Spinocerebellar ataxia type 6 (SCA6) is a dominantly inherited degenerative disorder of the cerebellum characterized by nearly selective and progressive death of Purkinje cells. The underlying mutation in SCA6 consists of an expansion of a trinucleotide CAG repeat in the 3' region of the gene, CACNA1A, encoding the α(1A) subunit of the neuronal P/Q-type voltage-gated calcium channel. Although it is known that this mutation results in an expanded tract of glutamine residues in some α(1A) splice forms, the distribution of these splice forms and the role of this mutation in the highly selective Purkinje cell degeneration seen in SCA6 have yet to be elucidated.
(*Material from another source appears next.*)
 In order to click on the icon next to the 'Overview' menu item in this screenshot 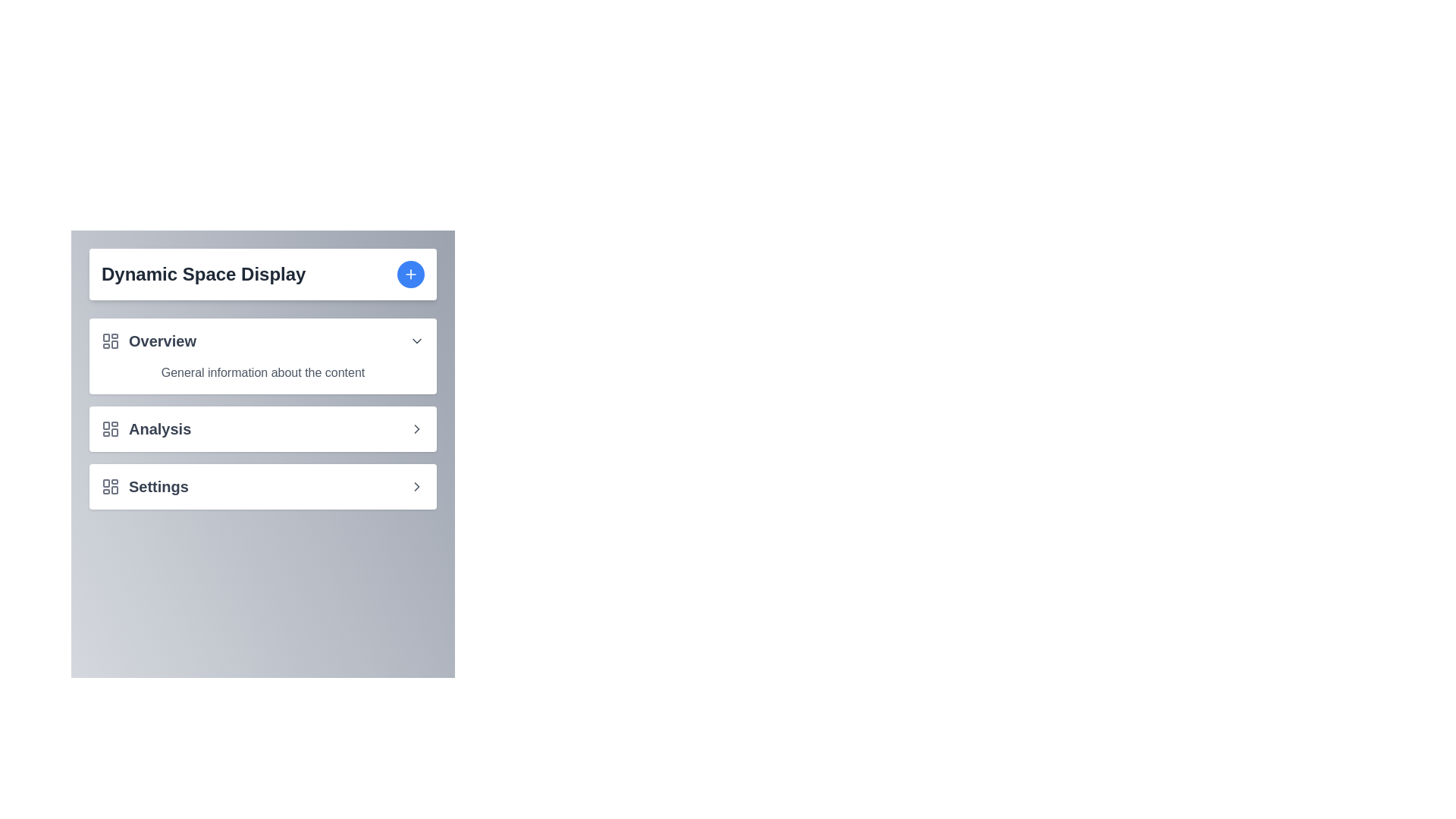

Using specific antisera we demonstrate that the pathological expansion in SCA6 can potentially be expressed in multiple isoforms of the α(1A) subunit, and that these isoforms are abundantly expressed in the cerebellum, particularly in the Purkinje cell bodies and dendrites. Using α(1A) subunit chimeras expressing SCA6 mutations, we show that the SCA6 polyglutamine expansion shifts the voltage dependence of channel activation and rate of inactivation only when expressed with β4 subunits and impairs normal G-protein regulation of P/Q channels. These findings suggest the possibility that SCA6 is a channelopathy, and that the underlying mutation in SCA6 causes Purkinje cell degeneration through excessive entry of calcium ions.